| Work instructions |
Copy out all of the entries, keeping every word the same.

| Listed records |
-*-

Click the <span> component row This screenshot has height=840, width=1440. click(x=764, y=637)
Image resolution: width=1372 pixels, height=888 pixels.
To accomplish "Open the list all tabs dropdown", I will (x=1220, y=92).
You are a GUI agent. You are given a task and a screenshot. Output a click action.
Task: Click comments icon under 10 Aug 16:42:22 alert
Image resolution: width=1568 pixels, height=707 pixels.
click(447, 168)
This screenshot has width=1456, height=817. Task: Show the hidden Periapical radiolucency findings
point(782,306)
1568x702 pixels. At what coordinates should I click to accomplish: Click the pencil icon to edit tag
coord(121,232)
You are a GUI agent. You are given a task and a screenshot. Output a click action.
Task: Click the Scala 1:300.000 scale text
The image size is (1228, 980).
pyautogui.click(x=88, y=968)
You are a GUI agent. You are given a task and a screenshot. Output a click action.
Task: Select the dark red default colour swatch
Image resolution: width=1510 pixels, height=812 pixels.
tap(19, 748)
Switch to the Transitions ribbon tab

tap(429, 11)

-*-

| Your response |
Click the <span> component row This screenshot has height=840, width=1440. click(x=764, y=637)
Image resolution: width=1372 pixels, height=888 pixels.
To accomplish "Open the list all tabs dropdown", I will (x=1220, y=92).
You are a GUI agent. You are given a task and a screenshot. Output a click action.
Task: Click comments icon under 10 Aug 16:42:22 alert
Image resolution: width=1568 pixels, height=707 pixels.
click(447, 168)
This screenshot has width=1456, height=817. Task: Show the hidden Periapical radiolucency findings
point(782,306)
1568x702 pixels. At what coordinates should I click to accomplish: Click the pencil icon to edit tag
coord(121,232)
You are a GUI agent. You are given a task and a screenshot. Output a click action.
Task: Click the Scala 1:300.000 scale text
The image size is (1228, 980).
pyautogui.click(x=88, y=968)
You are a GUI agent. You are given a task and a screenshot. Output a click action.
Task: Select the dark red default colour swatch
Image resolution: width=1510 pixels, height=812 pixels.
tap(19, 748)
Switch to the Transitions ribbon tab

tap(429, 11)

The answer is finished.